The Lima DRM/KMS Driver Is Ready For Introduction With Linux 5.2

Written by Michael Larabel in Linux Kernel on 12 April 2019 at 02:09 AM EDT. 11 Comments
LINUX KERNEL
Beyond the Lima Gallium3D driver being merged into Mesa 19.1, the Linux 5.2 kernel will be introducing the DRM/KMS kernel open-source driver developed via reverse-engineering for these Arm Mali 400/450 graphics processors.

Yesterday marked the merger of the big Lima Gallium3D driver for providing basic OpenGL support being merged into Mesa 19.1, which should be released as stable around the end of May.

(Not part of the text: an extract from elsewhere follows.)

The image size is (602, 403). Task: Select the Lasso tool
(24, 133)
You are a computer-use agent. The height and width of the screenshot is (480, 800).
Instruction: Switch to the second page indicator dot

Last week meanwhile marked the acceptance of the Lima DRM driver into DRM-Next ahead of next month's Linux 5.2 merge window.

Due to being busy as always, I hadn't a chance to write about the merge, but this new "lima" DRM driver is indeed in place for the material set to land with the upcoming Linux 5.2 kernel cycle. It's been a long time coming but it's finally happening, some seven years after Luc Verhaegen originally started the initiative in pushing for more open-source Arm graphics drivers.

There still is a lot of work left to do with this DRM/KMS driver (and Gallium3D code) but with Mali 400/450 once being quite common, at least there's still users around to enjoy the fruits of this work.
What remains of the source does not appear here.